The levels of contamination and sources of six toxic metals in soil and rice around the brick kiln area were studied in this study. The PMF and PMF-HHR model identified four different sources of studied metals, and health hazards were assessed posed by individual sources. The findings revealed that toxic metals were released into the environment resulting in unregulated operations in brick kilns and agricultural activities causing metal contamination in soil rice. Arsenic and cadmium content soil was higher than the background values suggesting Cd and As contamination in the soil. Multivariate statistical analysis revealed that Cd, As, and Cu in soil contributed 46.05% of the total variance and originated due to several anthropogenic sources. The calculated several metal pollution indices such as degree of contamination and PN showed moderate contamination whereas PER and NIRI showed the considerable and high risk to the soil. Four sources were computed by the PMF model named fuel combustion (30.91%), vehicular emission (24.44%), agricultural practices (22.59%), and soil parent materials (22.06%). Health hazards were assessed with the PMF-HHR model due to inhalation, dermal contact, and ingestion of metals from soils. The non-carcinogenic risks in adults were dominated by vehicular emission (58%) whereas in children were influenced by vehicular emission (27%) and fuel combustion (27%), respectively. The cancer risks were highly contributed to fuel combustion for adults (34.3%) and children (30.38%).
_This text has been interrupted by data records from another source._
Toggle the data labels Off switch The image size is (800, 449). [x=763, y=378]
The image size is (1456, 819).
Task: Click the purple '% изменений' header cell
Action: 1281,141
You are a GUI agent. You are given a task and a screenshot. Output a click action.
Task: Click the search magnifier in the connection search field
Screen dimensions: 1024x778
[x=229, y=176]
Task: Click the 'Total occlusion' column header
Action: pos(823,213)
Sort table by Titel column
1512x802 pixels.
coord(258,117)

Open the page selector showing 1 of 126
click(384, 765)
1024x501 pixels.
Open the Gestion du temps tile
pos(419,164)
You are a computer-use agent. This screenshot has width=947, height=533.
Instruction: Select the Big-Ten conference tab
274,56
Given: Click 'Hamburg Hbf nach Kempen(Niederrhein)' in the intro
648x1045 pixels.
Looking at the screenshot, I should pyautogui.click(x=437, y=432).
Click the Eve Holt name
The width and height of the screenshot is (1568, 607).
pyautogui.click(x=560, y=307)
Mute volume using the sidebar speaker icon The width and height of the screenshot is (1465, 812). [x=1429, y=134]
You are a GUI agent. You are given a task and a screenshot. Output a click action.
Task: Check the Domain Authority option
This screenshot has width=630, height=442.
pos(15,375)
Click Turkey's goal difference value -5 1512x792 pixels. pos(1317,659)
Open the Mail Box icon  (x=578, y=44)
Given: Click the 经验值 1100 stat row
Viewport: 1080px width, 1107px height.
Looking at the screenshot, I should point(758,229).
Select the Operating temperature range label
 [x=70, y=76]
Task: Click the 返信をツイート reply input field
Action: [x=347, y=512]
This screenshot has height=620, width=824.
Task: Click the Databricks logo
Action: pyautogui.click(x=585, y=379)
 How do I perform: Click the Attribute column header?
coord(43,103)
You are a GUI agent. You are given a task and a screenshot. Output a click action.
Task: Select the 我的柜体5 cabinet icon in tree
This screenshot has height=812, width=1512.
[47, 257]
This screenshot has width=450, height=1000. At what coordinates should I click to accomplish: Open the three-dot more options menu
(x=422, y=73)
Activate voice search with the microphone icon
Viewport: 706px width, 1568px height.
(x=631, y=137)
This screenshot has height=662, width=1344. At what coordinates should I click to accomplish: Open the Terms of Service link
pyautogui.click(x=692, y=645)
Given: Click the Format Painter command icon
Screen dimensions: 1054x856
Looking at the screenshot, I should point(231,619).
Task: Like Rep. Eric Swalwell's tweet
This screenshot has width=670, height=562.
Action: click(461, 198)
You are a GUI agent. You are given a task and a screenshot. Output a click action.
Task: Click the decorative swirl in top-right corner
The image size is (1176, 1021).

The carcinogenic risk value for individual sources computed by the PMF model was higher than the standard value (10−4) for both adults and children suggesting potential cancer risks for ingestion, inhalation, and dermal contact in soil. For rice consumption, As posed serious non-carcinogenic health hazards whereas Cr and As resulted in potential cancer risks. In conclusion, this study presented an effective method for quantifying risk apportionment, which is critical for pollution control and risk reduction.